# **DATA PREPROCESSING BASED ON EDA INSIGHTS**



##  Home Loan Dataset: Preprocessing Overview

This notebook continues from the **Exploratory Data Analysis (EDA)** phase, where data quality checks, missing value imputation, and outlier treatment were completed.
We now focus on preparing the dataset for machine learning by engineering relevant features, transforming skewed variables, encoding categorical features, and scaling numerical ones.
All steps directly align with the evidence-based recommendations from the *Home Loan EDA Report*.

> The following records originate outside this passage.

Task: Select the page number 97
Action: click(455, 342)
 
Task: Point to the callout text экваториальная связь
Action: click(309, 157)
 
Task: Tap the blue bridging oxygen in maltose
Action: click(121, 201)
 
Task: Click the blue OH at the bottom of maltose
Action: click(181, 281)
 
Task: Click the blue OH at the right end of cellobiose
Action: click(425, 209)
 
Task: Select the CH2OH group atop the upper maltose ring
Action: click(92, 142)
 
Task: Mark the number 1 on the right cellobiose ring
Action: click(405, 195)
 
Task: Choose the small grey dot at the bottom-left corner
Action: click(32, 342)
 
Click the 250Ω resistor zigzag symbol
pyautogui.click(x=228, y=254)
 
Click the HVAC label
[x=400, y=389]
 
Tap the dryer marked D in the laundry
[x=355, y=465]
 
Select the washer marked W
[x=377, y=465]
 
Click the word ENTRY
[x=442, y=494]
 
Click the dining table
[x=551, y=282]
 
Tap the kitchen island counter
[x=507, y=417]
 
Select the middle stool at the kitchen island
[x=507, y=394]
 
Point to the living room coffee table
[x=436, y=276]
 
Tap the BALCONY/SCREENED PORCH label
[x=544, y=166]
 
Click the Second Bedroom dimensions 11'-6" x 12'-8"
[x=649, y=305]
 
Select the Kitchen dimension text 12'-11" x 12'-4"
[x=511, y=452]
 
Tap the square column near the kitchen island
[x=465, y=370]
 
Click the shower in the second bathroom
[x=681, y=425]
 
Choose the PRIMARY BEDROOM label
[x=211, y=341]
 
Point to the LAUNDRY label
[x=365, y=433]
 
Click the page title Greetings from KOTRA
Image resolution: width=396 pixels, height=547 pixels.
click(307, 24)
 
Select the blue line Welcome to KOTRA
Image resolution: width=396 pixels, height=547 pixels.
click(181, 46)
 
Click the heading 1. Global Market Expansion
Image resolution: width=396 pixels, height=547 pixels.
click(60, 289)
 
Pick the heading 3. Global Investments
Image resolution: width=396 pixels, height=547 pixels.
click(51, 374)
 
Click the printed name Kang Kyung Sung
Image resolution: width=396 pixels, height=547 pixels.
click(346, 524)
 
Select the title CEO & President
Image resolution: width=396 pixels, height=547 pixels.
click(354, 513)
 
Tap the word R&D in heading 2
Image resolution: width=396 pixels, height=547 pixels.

### **Preprocessing Plan (Post-EDA)**

1. **Feature Engineering**

   * Create derived variables to improve model interpretability and predictive power:

     * `Total_Income` = `ApplicantIncome` + `CoapplicantIncome`
     * `Loan_to_Income_Ratio` = `LoanAmount` / `Total_Income`
     * `Income_per_Dependent` = `ApplicantIncome` / (`Dependents`)
   * Generate interaction terms where relevant:

     * `Married × Total_Income`
     * `Education × Self_Employed`

2. **Skewness Handling**

   * Apply **log transformation** to right-skewed variables:

     * `ApplicantIncome`, `CoapplicantIncome`, and `LoanAmount`
   * Recheck skewness visually (histogram/QQ plot) to confirm normalization.

3. **Encoding Categorical Variables**

   * **Label Encoding** for binary features:

     * `Gender`, `Education`, `Self_Employed`, `Married`
   * **One-Hot Encoding** for nominal multi-class features:

     * `Property_Area`
   * **Ordinal Encoding** for ordered categories:

     * `Credit_History` (0 = poor, 1 = good)

4. **Feature Scaling**

   * Standardize continuous variables using `StandardScaler`:

     * `ApplicantIncome`, `CoapplicantIncome`, `LoanAmount`, `Total_Income`, `Loan_to_Income_Ratio`

5. **Feature Selection**

   * Retain only high-signal variables identified in EDA:

     * `Credit_History`, `Total_Income`, `LoanAmount`, `Education`, `Married`, `Property_Area`
   * Drop low-variance or redundant variables like `Loan_Amount_Term` (mostly 360 months).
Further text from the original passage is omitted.